Autonomic fibers anatomically are different than somatic fibers. All autonomic fibers that leave the spinal cord will synapse with a second neuron in the periphery that then innervates the target organ. The outflow from the spinal cord is also regionally restricted. All parasympathetic fibers leave the CNS only along cranial nerves III, VII, IX, X and spinal nerves S2-S4 while sympathetic fibers leave only from spinal nerves T1-L2. The sympathetic system covers the whole body by having a chain of ganglia that run along the spinal column bilaterally the entire length of the spinal cord. These interconnected ganglia allow fibers that enter the chain at any level to leave at a different level. In many cases the second neuron is in the chain and the fiber that leaves is known as a post-synaptic or post ganglionic fiber. Some pass through the ganglia as pre-synaptic fibers heading to the digestive system and synapse in ganglia in the abdomen. The sympathetic fibers in the head and neck are all post-ganglionic and generally join and travel with branches of cranial nerves to their target organ. They are often not recognized as separate nerves as they are small and often join other more substantial nerves on their way. We will not often specifically mention them as we are more concerned with fibers that originate in cranial nerves, but they are assumed to be following parasympathetic fibers in the head and following other nerves to the blood vessels in the head.

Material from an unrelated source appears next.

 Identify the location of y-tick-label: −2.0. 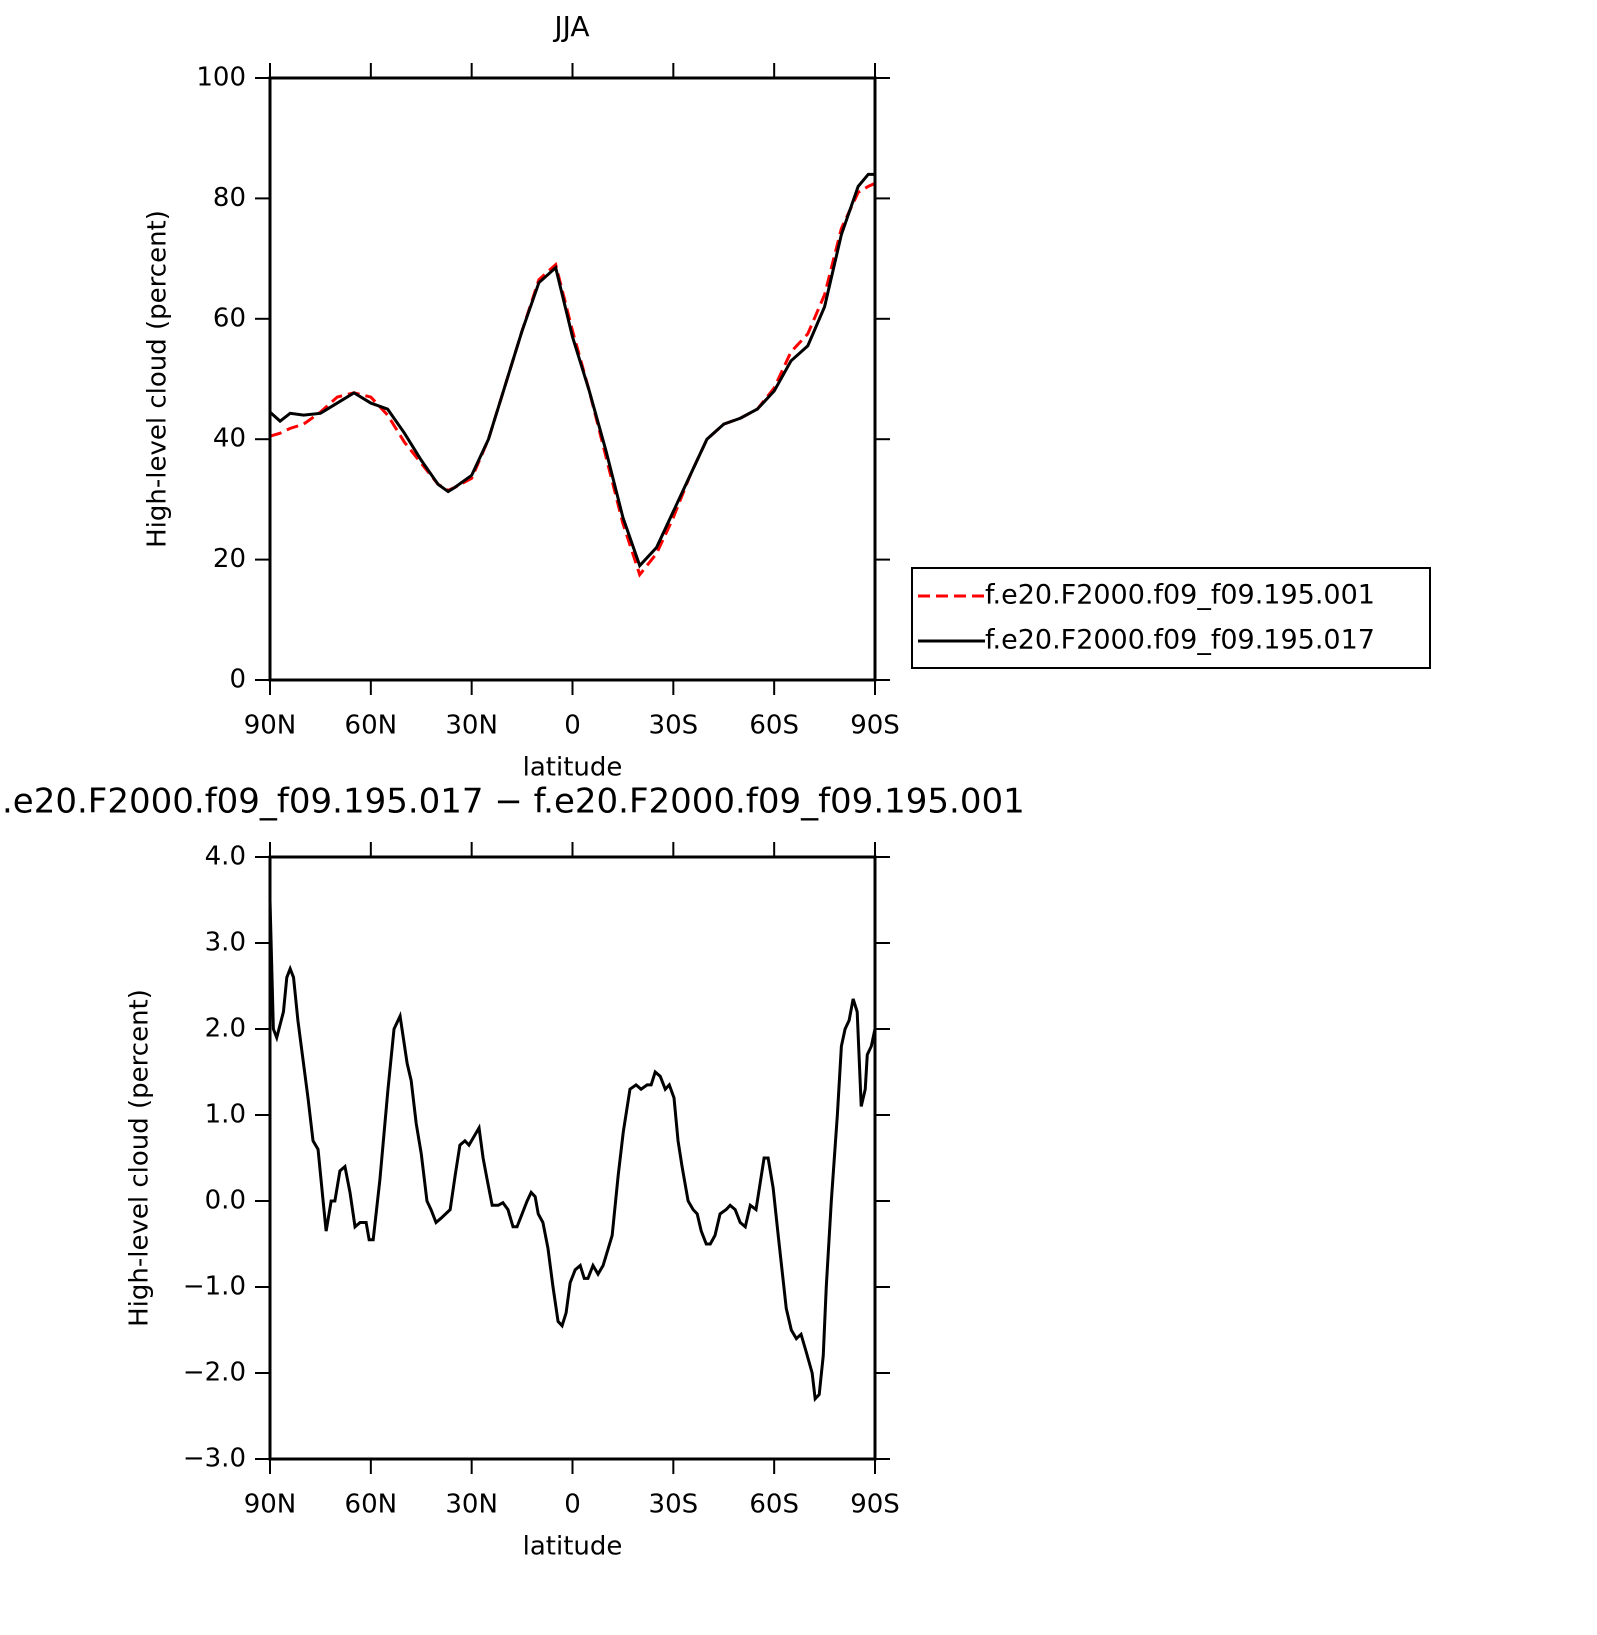
(214, 1373).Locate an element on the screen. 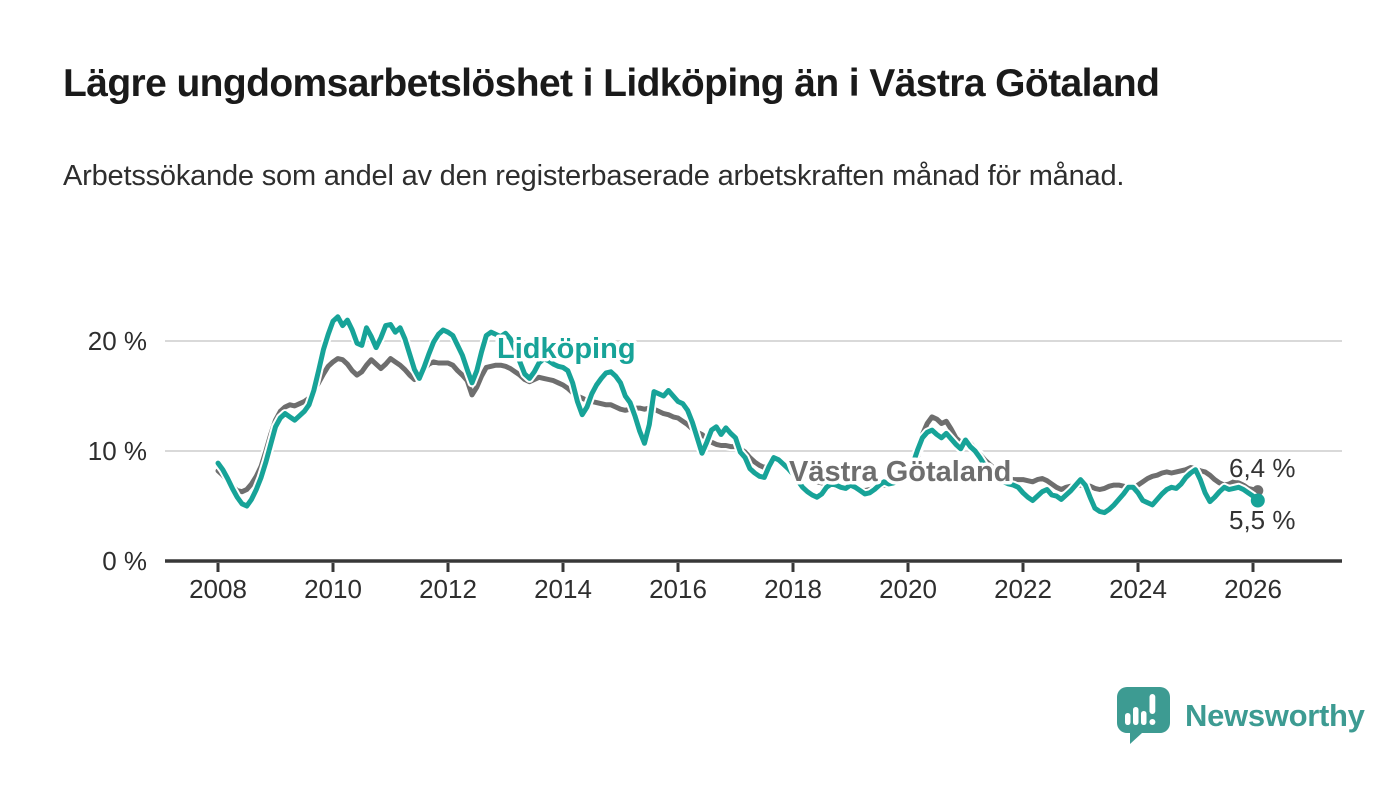 This screenshot has height=794, width=1400. series-end-dot-lidkoping is located at coordinates (1258, 500).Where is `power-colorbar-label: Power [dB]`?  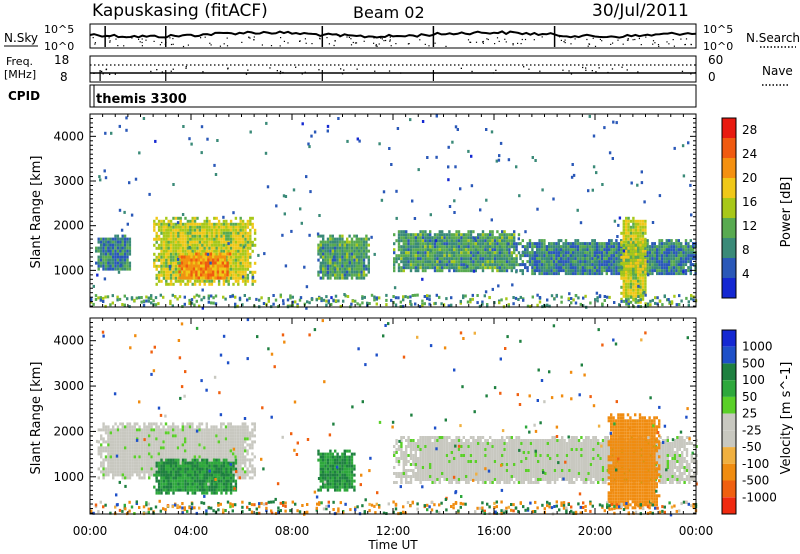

To be complete there is also a more recent finding that there are a number of autonomic ganglion in the gut that act as a reflex center for proper regulation of the many organs that are involved in proper function of the digestive system. Some authors regard this as a separate entity deserving equal billing with the CNS as it has numerous associative neurons which are not found in the PNS. Thus, it is believed to be largely autonomous though it does communicate with the CNS through cranial nerve X, which seems to modulate the response of the gut. Therefore, this cranial nerve may not have as much control of the digestive system as previously believed. As the digestive system itself is outside of the scope of this course we will not wade into the debate about whether it is part of the PNS or a whole separate entity but will note the contribution of cranial nerve X to its control.